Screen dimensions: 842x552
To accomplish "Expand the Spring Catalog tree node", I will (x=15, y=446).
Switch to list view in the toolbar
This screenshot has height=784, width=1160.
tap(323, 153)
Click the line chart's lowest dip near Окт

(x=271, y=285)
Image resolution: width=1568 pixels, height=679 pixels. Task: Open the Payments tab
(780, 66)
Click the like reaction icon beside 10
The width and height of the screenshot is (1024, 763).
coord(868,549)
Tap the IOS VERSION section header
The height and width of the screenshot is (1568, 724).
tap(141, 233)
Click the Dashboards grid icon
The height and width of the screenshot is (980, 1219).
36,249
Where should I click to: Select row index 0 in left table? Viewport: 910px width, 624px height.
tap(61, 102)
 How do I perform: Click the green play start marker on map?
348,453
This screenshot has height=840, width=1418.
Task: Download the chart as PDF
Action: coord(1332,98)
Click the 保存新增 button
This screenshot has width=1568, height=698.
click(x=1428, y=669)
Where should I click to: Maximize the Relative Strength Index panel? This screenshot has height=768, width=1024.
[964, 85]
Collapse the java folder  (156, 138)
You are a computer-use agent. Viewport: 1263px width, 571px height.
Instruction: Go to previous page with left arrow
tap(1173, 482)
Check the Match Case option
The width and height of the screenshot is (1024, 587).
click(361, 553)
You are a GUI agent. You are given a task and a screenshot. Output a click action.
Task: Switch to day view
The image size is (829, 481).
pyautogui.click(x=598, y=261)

= = = =

How to complete this task:
From the material above, please return each line containing "agent".

Completed task:
You are a computer-use agent. Viewport: 1263px width, 571px height.
You are a GUI agent. You are given a task and a screenshot. Output a click action.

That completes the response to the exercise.